Update/Redo the CDC strategy for ME/CFS to reflect state of science (the current strategy is from early 2009, still appears to reflect strong psychological orientation)
Use updated strategy to refocus research dollars
Update the CDC site – especially
i. Update/redo information about etiology and treatment that is currently available on the CDC site. The information is old. emphasizes the psychological underpinnings
ii. Comprehensive overview of research being conducted into ME/CFS whether CDC funded or not
Implement a physician education and outreach program to address the abysmal way that doctors handle CFS patients today – my son was sent off to a bunch of different experts each of who looked at a piece of the puzzle with no one, even his GP, taking on ownership/partnering with him to put the pieces together.
Longer term
Campaign to get dollars redirected if CDC doesn’t change research strategy– like campaign TFA aimed at Sebelius
Investigate the CDC’s handling of ME/CFS over the years
i. Documentary (video michael moore type or book)
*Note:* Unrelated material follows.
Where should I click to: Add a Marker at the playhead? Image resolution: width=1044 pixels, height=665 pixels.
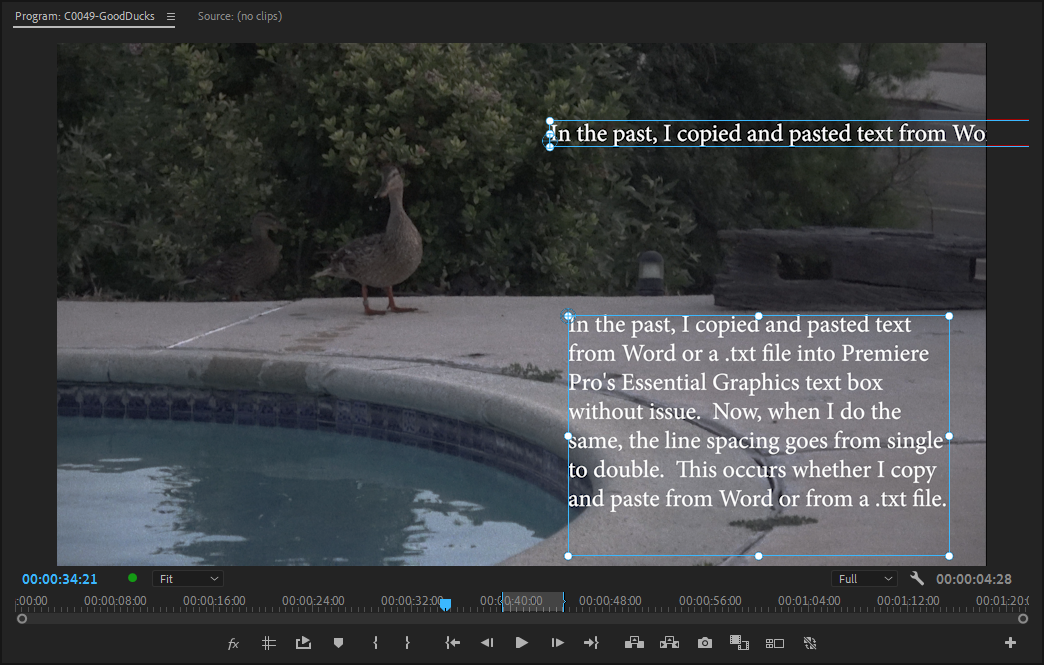coord(338,643)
ii. wikileaks or FOI requests - "memos and letters that must have passed on such topics as the choice of Unger as new head, the refusal of grants to the WPI, the decision to invite Stoye to the WBG, memos to and from Sebelius over these CFS issues"
3. Other action - some of this would have to wait for the a broader advocacy group to form
Implement a new or update an existing site for patients and their families - organized, up-to-date information to help understand the disease, different treatment protocols, where to find support, webinars, action alerts, etc. What’s out there is old content or hard to navigate, hard to understand. Here’s one idea but there may be better models http://www.michaeljfox.org/living.cfm. Could the CFIDS site be revamped to be this? I don’t know what the history is with CFIDS org so this may be a dump question but there are some things that are good about the site but its not up to date and is hard to navigate.
Advocate for research funds – influence government, raise private, influence Pharma
Advocate for research causes - WPI, any others? Fund raising drive for WPI?
Raise public awareness to counter perception of ‘stigmatism of CFS community’
i. Find a publically known spokesman - with CFS (L. Hildebrand, who else?) or without
ii. Youtube or Facebook campaign?
iii. Engage the media and leverage them to get the word out
what's already underway here? - Action campaign? What else?
Influence the NIH, CFSAC, Congress - On what?